ANOVA and Multiple Comparisons
One-Way ANOVA Test (go to the calculator)
The one-way ANOVA test checks the null assumption that the mean (average) of two or more groups is equal. The test tries to determine if the difference between the sample averages reflects a real difference between the groups, or is due to the random noise inside each group.
When the ANOVA test rejects the null assumption it only tells us that not all the means are equal. For more information, the tool also runs the Tukey HSD test, which compares each pair separately.
The one-way ANOVA model is identical to the linear regression model with one categorical variable — the group. When using linear regression, the results will produce the same ANOVA table and the same p-value.
Assumptions
- Independence — Independent groups and independent observations that represent the population.
- Normal distribution — The population distributes normally. This assumption is important for small sample sizes (n < 30).
The ANOVA calculator runs the Shapiro-Wilk test as part of the test run. - Equality of variances — The variances of all groups are equal. The ANOVA test is considered robust to this assumption when group sizes are similar (maximum sample size / minimum sample size < 1.5).

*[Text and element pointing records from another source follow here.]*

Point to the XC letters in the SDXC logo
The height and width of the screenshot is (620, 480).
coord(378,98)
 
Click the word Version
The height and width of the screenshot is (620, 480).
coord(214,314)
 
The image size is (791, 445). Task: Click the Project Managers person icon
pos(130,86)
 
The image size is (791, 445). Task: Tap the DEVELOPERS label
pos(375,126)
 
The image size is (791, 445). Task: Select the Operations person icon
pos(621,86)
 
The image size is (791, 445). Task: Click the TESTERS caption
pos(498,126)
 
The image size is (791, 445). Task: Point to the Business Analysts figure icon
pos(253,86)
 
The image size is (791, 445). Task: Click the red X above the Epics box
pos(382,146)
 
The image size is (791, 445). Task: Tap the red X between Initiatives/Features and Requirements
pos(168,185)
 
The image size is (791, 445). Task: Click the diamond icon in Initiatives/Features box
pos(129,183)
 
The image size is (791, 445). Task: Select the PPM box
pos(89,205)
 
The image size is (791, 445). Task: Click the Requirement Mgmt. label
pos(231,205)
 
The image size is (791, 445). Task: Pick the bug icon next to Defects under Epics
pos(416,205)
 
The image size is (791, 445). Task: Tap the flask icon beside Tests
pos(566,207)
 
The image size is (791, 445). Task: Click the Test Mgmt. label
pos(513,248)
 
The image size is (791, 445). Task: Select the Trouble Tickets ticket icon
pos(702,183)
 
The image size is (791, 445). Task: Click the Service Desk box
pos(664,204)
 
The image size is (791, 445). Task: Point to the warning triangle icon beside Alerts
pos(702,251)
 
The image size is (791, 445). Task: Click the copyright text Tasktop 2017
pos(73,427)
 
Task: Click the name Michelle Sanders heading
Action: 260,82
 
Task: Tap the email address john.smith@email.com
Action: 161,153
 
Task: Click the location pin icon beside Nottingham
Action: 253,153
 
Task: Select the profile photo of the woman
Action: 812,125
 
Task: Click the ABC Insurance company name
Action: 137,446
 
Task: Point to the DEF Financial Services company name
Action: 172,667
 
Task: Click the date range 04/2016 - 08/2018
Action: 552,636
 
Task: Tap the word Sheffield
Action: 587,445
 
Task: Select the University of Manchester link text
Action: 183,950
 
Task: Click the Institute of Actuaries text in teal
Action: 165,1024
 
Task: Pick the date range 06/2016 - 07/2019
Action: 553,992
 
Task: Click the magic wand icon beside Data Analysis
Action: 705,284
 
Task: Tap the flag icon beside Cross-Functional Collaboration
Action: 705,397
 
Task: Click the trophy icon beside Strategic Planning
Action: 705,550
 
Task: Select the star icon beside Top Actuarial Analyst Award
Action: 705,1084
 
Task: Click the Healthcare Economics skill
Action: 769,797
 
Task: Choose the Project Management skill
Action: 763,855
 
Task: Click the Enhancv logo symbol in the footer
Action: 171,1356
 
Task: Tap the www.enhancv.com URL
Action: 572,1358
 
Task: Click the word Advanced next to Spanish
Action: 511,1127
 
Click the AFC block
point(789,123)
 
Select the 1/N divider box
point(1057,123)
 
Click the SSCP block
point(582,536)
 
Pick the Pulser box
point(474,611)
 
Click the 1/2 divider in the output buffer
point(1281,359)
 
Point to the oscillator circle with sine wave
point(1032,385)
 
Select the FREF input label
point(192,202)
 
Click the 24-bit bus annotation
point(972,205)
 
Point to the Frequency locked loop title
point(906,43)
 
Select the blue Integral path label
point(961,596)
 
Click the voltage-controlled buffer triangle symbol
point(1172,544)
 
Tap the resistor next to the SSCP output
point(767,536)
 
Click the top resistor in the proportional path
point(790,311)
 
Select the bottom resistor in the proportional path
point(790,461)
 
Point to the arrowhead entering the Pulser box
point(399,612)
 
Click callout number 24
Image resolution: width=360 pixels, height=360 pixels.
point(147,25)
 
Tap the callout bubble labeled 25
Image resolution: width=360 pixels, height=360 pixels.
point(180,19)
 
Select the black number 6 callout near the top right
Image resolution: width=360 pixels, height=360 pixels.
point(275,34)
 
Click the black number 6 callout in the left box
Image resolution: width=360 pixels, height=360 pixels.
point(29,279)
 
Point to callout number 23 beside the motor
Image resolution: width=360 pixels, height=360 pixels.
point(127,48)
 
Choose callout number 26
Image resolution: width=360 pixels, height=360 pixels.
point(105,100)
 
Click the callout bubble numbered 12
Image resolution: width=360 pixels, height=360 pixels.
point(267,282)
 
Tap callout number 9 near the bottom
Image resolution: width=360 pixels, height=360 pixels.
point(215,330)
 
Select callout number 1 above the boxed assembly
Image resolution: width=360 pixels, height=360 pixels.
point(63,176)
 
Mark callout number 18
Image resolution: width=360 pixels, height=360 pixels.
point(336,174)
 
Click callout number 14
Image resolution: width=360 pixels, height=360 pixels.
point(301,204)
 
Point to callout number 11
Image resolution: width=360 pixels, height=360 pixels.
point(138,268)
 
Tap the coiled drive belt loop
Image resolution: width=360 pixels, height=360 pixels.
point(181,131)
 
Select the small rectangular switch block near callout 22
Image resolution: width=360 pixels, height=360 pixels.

The ANOVA calculator runs Levene’s test as part of the test run.
Calculation
The model analyzes the differences between all observations and the overall average, and tries to determine whether the differences are only random or are also partially explained by the group (similar to linear regression).
As in standard deviation calculation, we use the sum of squares instead of the absolute difference.
SST — the sum of squares of the total differences.
SSG / SSB — the sum of squares of the differences caused by the group. The calculation is similar to SST but uses only the difference between the group’s average and the overall average.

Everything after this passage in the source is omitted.